First design a basic tag, with your logo, website url, product information, etc. You can make the tags really any size you like, mine are 2.5” x 3” which I feel is a good size for my product and fit 8-up nicely on a letter size paper.
Once you have your tag designed, lay out 8 tags (or however many of your size fit) butted up side-by-side in the middle of a sheet.
In this photo, I’ve put an outline around the edge of the tags, just so you can see how to lay them out. However, you will NOT put an outline on your tags on the real layout.
2. Now here is the key part: At the corners and all the intersecting lines, make small crop marks (just thin little lines) which are not touching the edges of the tags.
You can see here, again with the outline showing just for position, there is about 4 mm of space in between the edge of the tags and the crop marks. These crop marks will show you where to cut.
3. The crop marks should be at every intersecting edge, the middle dividing line (if you have them stacked in two rows like mine), and the corners. Here’s a photo of how the page will look without the edge outlines.
You can see on my layout that the crop marks on the right side of the page are tiny; this is where my printer cuts off, and wouldn’t print the complete lines. That’s ok, as long as you have a guide of some sort. But you do have to figure out what your printer will do and lay out your page to accommodate that.
4. Glue up: Use a piece of cardstock to make the tags thicker. Set up your cardstock on a flat surface, put it on two overlapping pieces of clean scrap paper. Take your tag layout page outside and thoroughly spray-glue the back side. I lay it face down on a couple pieces of clean scrap paper to keep it clean and catch some of the overspray. Make sure to do this in really well-ventilated area, and even wear a chemical mask if you have one, this stuff stinks! Let the glue settle, then bring the layout to the cardstock and position and stick down. If it’s not perfectly square on the cardstock, no problem, since you’re going to cut off the edges anyway. The scrap sheets under the cardstock will keep any sticky from getting on your work surface. Lay more clean scrap over the whole thing and use a brayer (roller) to firmly adhere the two layers together.

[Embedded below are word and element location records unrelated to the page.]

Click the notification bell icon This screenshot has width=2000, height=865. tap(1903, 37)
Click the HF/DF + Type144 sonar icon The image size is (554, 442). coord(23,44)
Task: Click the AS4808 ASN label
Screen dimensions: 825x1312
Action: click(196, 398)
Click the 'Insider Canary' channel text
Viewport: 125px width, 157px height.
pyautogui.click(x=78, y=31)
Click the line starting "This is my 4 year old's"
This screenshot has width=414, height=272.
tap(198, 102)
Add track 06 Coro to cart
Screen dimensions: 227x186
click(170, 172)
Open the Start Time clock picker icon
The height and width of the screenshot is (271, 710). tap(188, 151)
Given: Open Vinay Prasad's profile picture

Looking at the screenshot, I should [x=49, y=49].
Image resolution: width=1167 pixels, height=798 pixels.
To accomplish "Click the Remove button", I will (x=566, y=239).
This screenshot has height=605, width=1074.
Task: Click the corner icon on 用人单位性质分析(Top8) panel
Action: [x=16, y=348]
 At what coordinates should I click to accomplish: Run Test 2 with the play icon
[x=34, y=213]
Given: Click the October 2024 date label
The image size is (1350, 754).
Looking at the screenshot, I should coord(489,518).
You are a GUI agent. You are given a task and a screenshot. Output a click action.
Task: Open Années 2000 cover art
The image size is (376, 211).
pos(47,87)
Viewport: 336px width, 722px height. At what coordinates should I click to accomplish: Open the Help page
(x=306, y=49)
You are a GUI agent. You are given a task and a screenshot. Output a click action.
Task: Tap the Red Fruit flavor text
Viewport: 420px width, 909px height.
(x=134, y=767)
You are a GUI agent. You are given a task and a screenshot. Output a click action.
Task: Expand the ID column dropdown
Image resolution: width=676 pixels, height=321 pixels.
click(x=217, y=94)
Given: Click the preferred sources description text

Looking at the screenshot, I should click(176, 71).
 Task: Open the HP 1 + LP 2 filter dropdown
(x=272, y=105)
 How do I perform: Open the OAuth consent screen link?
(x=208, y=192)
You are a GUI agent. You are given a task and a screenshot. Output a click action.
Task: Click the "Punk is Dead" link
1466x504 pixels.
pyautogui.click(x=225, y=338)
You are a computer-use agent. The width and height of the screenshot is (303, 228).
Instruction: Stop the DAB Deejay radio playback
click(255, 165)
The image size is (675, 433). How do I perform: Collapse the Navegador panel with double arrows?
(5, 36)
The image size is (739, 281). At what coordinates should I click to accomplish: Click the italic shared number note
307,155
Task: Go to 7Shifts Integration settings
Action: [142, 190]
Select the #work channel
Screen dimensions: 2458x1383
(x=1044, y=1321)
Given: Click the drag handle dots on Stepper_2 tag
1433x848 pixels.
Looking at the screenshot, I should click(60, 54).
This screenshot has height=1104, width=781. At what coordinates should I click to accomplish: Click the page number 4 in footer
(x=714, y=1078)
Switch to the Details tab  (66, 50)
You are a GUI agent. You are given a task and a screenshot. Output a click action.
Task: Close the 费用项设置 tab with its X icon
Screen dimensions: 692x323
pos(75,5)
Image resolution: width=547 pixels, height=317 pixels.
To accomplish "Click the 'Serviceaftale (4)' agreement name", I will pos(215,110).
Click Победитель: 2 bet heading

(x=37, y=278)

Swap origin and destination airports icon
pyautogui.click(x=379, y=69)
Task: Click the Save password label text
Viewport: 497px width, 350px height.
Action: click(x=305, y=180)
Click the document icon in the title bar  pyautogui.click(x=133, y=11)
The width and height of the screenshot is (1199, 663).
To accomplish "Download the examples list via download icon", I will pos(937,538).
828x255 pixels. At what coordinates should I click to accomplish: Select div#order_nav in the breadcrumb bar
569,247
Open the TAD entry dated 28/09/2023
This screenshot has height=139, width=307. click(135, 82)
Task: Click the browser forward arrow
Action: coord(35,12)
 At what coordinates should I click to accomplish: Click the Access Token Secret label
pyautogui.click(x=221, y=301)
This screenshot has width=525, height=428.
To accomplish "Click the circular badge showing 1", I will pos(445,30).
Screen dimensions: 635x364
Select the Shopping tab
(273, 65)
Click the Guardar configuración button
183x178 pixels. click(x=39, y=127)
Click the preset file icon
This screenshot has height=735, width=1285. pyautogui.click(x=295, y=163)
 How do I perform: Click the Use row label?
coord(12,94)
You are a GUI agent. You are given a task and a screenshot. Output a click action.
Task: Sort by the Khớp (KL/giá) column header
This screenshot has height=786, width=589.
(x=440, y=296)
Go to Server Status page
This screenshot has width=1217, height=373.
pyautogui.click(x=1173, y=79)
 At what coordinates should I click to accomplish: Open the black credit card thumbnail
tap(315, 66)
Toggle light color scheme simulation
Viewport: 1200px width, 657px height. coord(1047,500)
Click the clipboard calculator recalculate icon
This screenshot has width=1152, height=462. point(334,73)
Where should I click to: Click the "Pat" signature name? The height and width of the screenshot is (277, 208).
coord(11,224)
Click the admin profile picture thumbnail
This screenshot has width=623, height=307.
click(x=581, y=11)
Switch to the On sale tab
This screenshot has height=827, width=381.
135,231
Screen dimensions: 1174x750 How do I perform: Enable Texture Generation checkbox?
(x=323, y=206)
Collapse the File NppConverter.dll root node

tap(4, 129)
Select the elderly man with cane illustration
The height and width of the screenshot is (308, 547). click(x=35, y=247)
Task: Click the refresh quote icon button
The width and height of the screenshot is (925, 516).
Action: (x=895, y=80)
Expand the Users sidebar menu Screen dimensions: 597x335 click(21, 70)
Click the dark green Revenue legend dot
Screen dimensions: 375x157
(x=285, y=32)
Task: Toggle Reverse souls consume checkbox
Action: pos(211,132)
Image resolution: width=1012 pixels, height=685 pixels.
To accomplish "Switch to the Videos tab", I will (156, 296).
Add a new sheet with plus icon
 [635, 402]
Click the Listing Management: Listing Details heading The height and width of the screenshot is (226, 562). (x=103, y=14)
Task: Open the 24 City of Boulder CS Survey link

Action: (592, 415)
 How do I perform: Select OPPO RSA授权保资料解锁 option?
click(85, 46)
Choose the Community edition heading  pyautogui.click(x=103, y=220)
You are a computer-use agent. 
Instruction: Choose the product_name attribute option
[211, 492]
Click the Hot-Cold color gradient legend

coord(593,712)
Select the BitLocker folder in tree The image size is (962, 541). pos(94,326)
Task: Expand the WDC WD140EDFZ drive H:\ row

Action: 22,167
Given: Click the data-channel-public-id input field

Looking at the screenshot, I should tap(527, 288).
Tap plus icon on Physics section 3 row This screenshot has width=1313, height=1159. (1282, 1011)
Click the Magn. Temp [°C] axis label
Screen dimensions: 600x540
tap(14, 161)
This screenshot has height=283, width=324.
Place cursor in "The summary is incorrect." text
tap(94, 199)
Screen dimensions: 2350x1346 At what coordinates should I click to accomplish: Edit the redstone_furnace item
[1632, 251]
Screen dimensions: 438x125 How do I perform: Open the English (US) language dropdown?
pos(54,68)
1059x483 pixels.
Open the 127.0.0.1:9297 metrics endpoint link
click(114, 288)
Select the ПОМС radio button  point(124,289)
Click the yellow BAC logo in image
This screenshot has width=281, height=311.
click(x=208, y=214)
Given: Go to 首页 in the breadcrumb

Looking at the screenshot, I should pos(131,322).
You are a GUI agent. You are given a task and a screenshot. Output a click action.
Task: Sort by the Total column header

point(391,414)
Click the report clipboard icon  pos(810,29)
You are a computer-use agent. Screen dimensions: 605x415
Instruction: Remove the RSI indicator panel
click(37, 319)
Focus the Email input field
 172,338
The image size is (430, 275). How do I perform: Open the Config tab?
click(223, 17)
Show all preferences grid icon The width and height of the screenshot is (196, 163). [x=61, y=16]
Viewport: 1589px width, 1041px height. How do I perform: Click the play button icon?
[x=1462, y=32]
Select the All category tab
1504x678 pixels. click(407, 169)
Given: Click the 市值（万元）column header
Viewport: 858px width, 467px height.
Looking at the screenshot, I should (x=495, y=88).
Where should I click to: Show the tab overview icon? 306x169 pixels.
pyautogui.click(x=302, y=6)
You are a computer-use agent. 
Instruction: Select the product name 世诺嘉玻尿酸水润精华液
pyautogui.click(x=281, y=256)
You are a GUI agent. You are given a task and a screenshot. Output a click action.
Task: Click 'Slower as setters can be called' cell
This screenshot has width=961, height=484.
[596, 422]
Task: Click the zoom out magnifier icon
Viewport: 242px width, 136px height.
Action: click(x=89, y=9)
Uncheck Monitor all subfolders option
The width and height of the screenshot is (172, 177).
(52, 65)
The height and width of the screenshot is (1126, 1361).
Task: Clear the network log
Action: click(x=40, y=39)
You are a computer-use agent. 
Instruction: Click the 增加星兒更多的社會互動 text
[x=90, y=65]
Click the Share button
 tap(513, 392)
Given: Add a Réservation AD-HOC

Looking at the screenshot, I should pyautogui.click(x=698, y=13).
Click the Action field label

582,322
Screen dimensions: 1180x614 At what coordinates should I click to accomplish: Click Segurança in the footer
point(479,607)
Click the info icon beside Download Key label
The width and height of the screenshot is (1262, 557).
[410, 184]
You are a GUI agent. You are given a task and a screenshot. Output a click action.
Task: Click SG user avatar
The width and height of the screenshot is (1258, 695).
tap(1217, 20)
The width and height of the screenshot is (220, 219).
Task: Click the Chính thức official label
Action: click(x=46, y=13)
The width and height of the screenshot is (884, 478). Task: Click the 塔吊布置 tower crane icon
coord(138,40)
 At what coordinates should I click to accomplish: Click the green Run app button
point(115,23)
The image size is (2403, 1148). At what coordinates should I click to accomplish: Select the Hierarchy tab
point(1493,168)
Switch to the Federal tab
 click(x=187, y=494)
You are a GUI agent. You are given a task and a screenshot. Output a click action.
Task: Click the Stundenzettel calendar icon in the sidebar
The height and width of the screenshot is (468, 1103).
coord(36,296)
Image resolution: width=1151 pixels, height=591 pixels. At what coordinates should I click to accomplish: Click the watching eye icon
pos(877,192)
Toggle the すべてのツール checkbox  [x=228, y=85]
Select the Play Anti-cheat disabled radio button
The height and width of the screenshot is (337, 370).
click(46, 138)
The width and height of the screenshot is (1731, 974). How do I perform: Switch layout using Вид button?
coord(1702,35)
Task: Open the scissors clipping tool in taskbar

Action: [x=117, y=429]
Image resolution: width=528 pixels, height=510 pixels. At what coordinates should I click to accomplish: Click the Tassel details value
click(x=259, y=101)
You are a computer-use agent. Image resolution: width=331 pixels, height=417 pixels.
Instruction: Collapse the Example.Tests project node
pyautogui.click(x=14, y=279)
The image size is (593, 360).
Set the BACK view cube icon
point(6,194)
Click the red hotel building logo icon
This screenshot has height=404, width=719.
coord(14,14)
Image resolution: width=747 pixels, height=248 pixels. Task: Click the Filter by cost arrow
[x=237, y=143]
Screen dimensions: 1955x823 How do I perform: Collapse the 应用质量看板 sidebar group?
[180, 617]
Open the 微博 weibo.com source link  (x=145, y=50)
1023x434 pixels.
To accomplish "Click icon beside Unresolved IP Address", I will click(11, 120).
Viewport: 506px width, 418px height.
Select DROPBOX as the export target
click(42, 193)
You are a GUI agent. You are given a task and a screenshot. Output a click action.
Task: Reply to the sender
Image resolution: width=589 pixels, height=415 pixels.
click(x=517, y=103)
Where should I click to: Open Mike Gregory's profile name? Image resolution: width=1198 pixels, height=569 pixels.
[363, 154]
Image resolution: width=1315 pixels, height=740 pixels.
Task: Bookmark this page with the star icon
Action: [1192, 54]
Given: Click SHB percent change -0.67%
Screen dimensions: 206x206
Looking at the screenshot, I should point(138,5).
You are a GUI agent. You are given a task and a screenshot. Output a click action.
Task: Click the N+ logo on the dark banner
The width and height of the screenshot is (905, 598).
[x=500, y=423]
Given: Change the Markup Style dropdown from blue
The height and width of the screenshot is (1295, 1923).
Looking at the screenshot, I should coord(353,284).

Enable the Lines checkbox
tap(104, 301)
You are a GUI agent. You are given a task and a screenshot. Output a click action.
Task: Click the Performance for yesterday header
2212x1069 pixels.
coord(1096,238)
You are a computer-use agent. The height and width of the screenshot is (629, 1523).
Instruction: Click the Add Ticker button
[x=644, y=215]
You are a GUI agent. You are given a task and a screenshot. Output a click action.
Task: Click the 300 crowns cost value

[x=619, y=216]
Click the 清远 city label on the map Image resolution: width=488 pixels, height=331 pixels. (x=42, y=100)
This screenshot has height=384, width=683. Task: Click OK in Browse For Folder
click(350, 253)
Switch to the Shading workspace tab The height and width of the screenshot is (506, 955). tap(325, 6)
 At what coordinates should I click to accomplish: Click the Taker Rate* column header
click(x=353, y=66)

5. If you want a back on your tags, repeat the glue-up process to put a backside on the back of the now two-layer tag layout/cardstock. Use a piece of fabric for mine to correspond to my product. Paper is way easier to cut, though, so you might want to use a fancy paper with a nice pattern. If you use fabric or anything thin and flexible, it’s way easier to lay the material down on your work surface, as you did with the cardstock, and spray-glue and stick down the layout to that, than the other way around. Again, don’t worry about any overhang.
6. Cutting: Now, with your three-layer sheet, use a straightedge and xacto knife to cut the tags loose. Here is the trick: carefully line up the ruler exactly next to the line of crop marks and cut from the end of the starting crop mark to the end of the ending crop mark WITHOUT cutting through the edges of the sheet.
Use some firm pressure to get through the layers. Repeat with all the lines, being sure not to cut through the edges/outer ring of the page. When you’re done it will look like this:
As soon as you move what’s left of the page, all the tags should come loose if you’ve cut thoroughly through.
7. Now take each individual tag and use a hole-punch to make a hole. I use a special slotted punch, but a normal round one works just fine.
If you use fabric, you’ll likely need to use your xacto to clean up some fringes at the edges and hole.
Hope this works for you! Happy tag making.